● Exercise directions: If a line in the records below contains the word "width", copy it out.
** Data shown follows **
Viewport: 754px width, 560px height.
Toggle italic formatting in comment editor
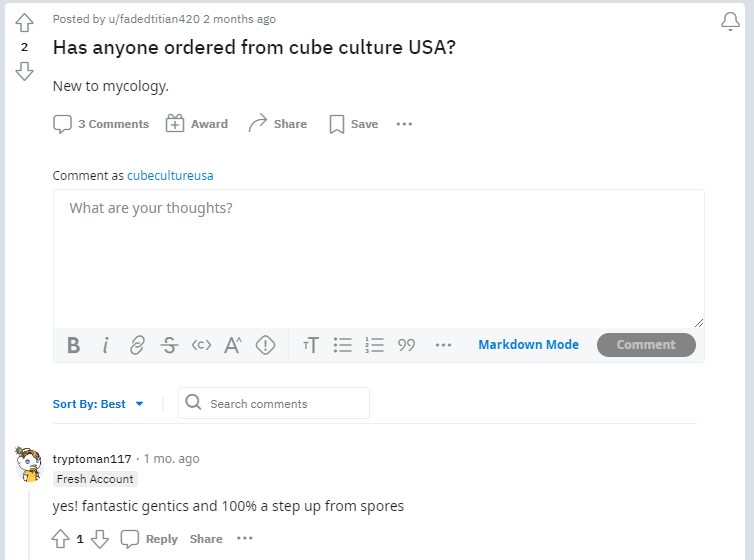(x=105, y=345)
** End of Data shown **
** Data shown follows **
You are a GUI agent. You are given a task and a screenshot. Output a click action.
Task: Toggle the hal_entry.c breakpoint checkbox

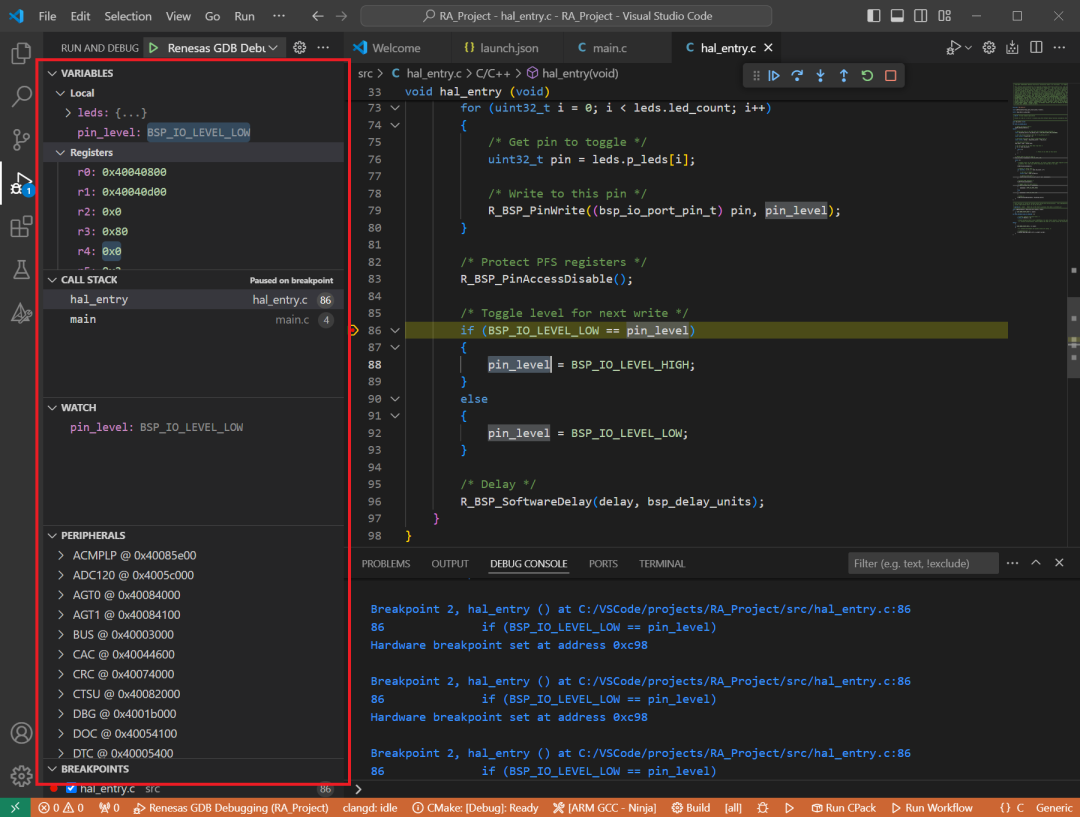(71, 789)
** End of Data shown **
** Data shown follows **
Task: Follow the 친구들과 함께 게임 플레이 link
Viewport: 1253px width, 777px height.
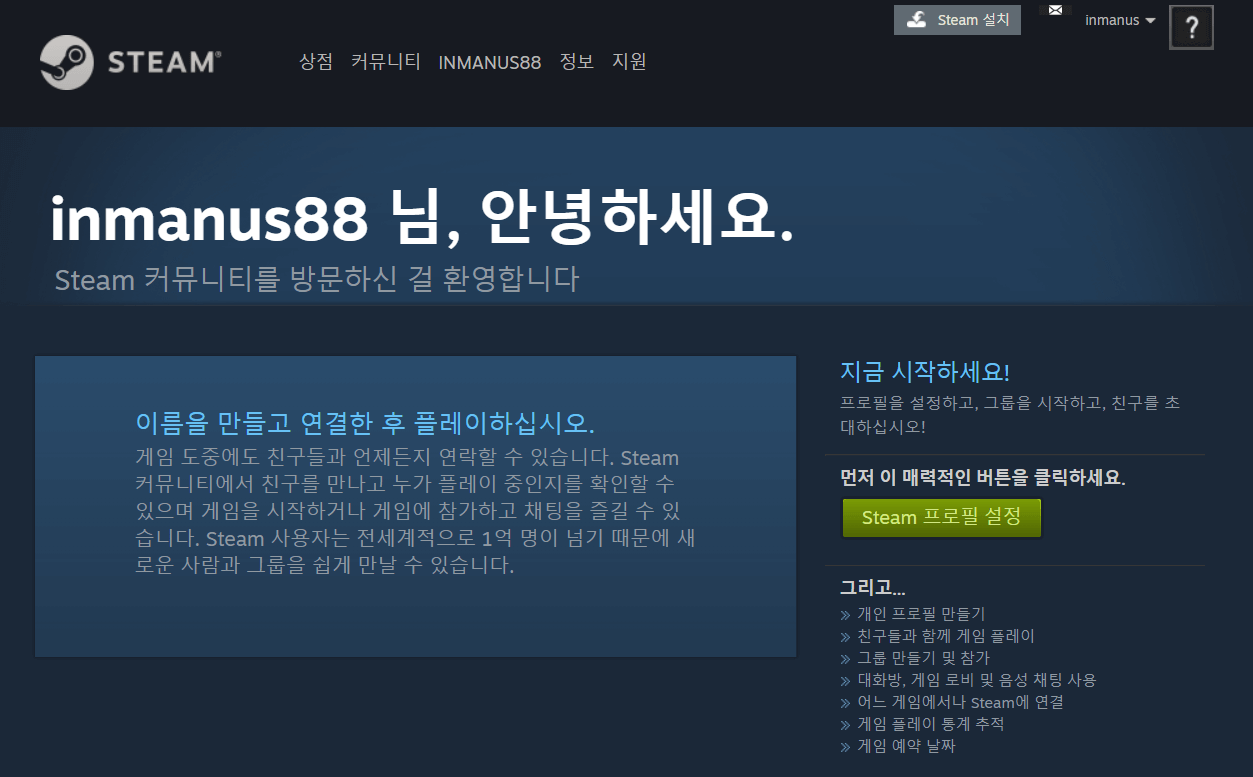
** End of Data shown **
● Response area:
Viewport: 754px width, 560px height.
Viewport: 1253px width, 777px height.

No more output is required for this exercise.